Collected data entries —

# # # #

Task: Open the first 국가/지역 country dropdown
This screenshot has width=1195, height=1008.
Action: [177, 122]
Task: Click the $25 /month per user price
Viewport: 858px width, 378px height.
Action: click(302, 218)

# # # #

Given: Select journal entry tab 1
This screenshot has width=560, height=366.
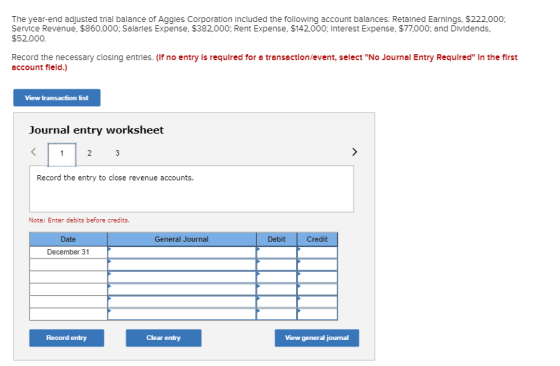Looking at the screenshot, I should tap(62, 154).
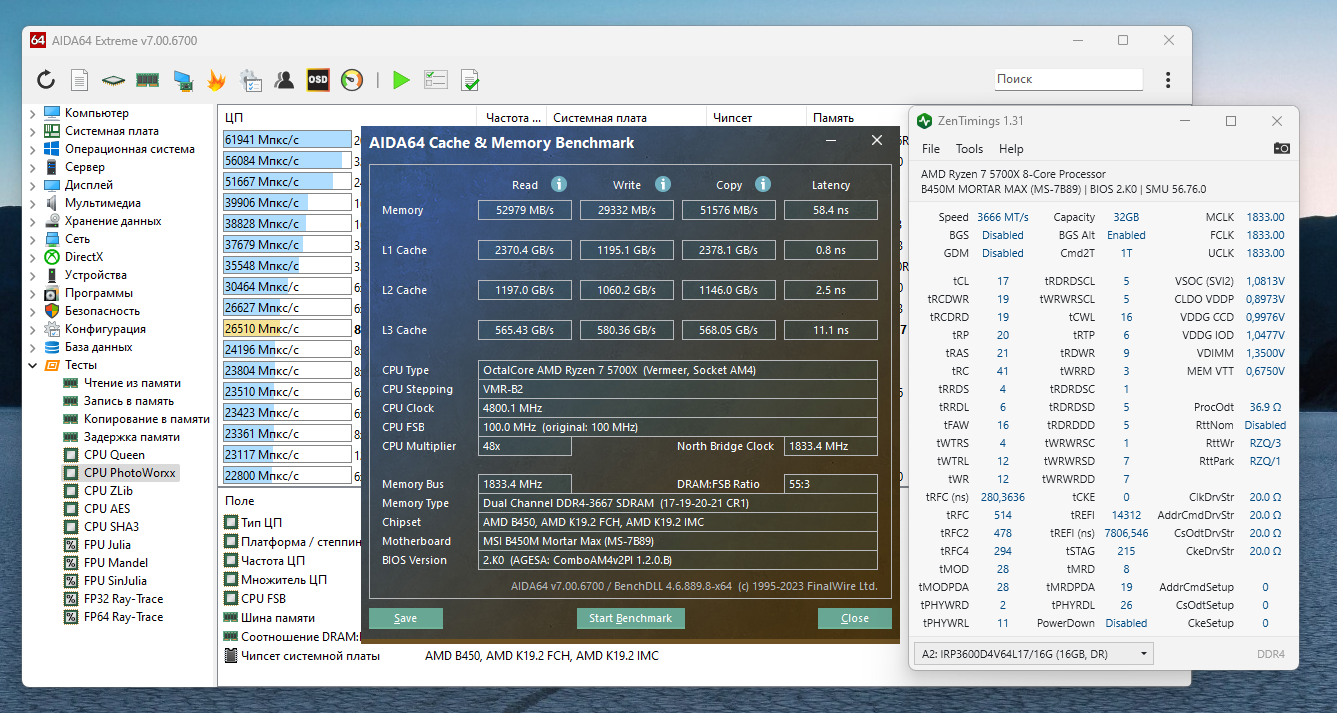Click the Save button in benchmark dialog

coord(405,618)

# # # #

Problem —
Where a line of the records contains the word "Task", copy that line.

Written answer —
Task: Open the first 국가/지역 country dropdown
Task: Click the $25 /month per user price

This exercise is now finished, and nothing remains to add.